Senate Passes Landmark Legislation!
September 24, 2010
Common-sense legal reform will stop "junk" lawsuits against firearms industry
NEWTOWN, Conn.--Congress today took a step toward restoring fairness and integrity to the nation's judicial system as the Senate passed a landmark bill to block lawsuits that seek to hold firearms manufacturers liable for the criminal misuse of their lawfully sold products.
The Protection of Lawful Commerce in Arms Act (S. 397) will prevent wrongful civil liability lawsuits against law-abiding companies and end years of abuse of America's legal system by industry opponents.
The bill was passed by a bi-partisan vote of 65-31. A House of Representatives version (HR 800) has 257 co-sponsors and is expected to quickly pass. President Bush, who has promoted legal reform in order to protect America's economy, has said he would sign the bill if it reached his desk.
Since 1998 more than 30 municipal lawsuits have been filed against the makers and sellers of firearms by anti-gun organizations and anti-gun politicians. The misguided effort attempted to blame firearm companies for the illegal actions of criminals--the equivalent of attempting to hold a car manufacturer liable when a criminal uses an automobile in a crime. These illegitimate suits have cost the firearms industry hundreds of millions of dollars in legal defense fees and threatened to bankrupt companies.
"This legislation restores and reaffirms the common-sense notion that no manufacturer should be held liable for the misuse of its products. We are pleased that the Senate has passed this important reform measure. No industry should be threatened by 'junk' lawsuits' based not on established legal principles but driven by extreme political agendas," said Doug Painter, president of the National
Shooting Sports Foundation (NSSF), the trade association representing firearms and ammunition manufacturers.
The bill provides protection for manufacturers, distributors, retailers and importers of all legally sold firearms and ammunition.
"These lawsuits put thousands of jobs at risk and attempted to drive an entire industry out of business. Such abuse of our judicial system invited this historic legal reform," said Lawrence G. Keane, NSSF's senior vice president and general counsel.
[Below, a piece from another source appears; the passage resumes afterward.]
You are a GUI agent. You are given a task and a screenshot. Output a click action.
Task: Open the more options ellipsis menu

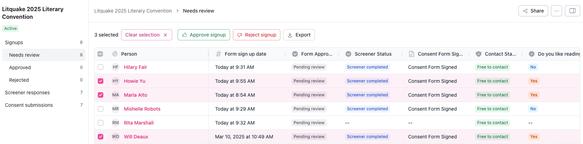(556, 11)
Opponents of the bill attempted to scare the public into thinking it would no longer have the right to file civil liability actions, but the bill's language is very clear on the subject, allowing legitimate lawsuits to be filed against companies that sell defective products or against firearms dealers who break the law. Even though 30 states have passed similar legislation preventing such lawsuits, the federal legislation will provide the full protection sought by the firearms industry and nullify pending lawsuits and prevent future illegitimate lawsuits from being filed.
Among those cases nullified are New York City's suit and Washington, D.C.'s case, the latter filed under the onerous District of Columbia's Assault Weapon Manufacturing Strict Liability Act that, incredibly, assigns automatic and absolute liability to a manufacturer whose firearm is used in a crime in the District.
As pointed out by many elected officials, the lawsuits represented a serious threat to the industry that provides America's military with small arms and ammunition.
"While many of these suits have been rejected in court, just one verdict for the plaintiffs could bankrupt our small industry and destroy those companies that arm our law enforcement and our military for defense against terrorism at home and overseas," said Keane.
Realizing that any industry, not just the firearms industry, could be the target of such harassing lawsuits, America's business community weighed in strongly for the bill, with letters of support coming from the National Association of Manufacturers, U.S. Chamber of Commerce, National Federation of Independent Businesses, National Association of Wholesalers-Distributors, National Association of Sporting Goods Wholesalers, United Mine Workers of America and other business groups and unions.
The Department of Defense also encouraged passage of the bill because of national security concerns. Several amendments put forth by opponents that were intended to "gut" the bill were defeated.
Approved amendments included one introduced by Senator Herbert Kohl (D-Wisconsin) that requires firearms dealers provide a "secure gun storage or safety device" with every handgun transferred to a customer. This is already a common practice, as nearly all new firearms are shipped from the factory with a safety device, so the new measure would apply mainly to used handguns.
Two amendments sponsored by Senators Larry Craig (R-Idaho) and Majority Leader Bill Frist (R-Tennessee) were approved. One allows children to bring lawsuits if they meet certain exceptions in the legislation. The other provides for harsher penalties for criminals who use armor-piercing ammunition against police officers. Another amendment clarifies that the bill does not hinder the Bureau of Alcohol, Tobacco, Firearms and Explosives from enforcing firearms laws.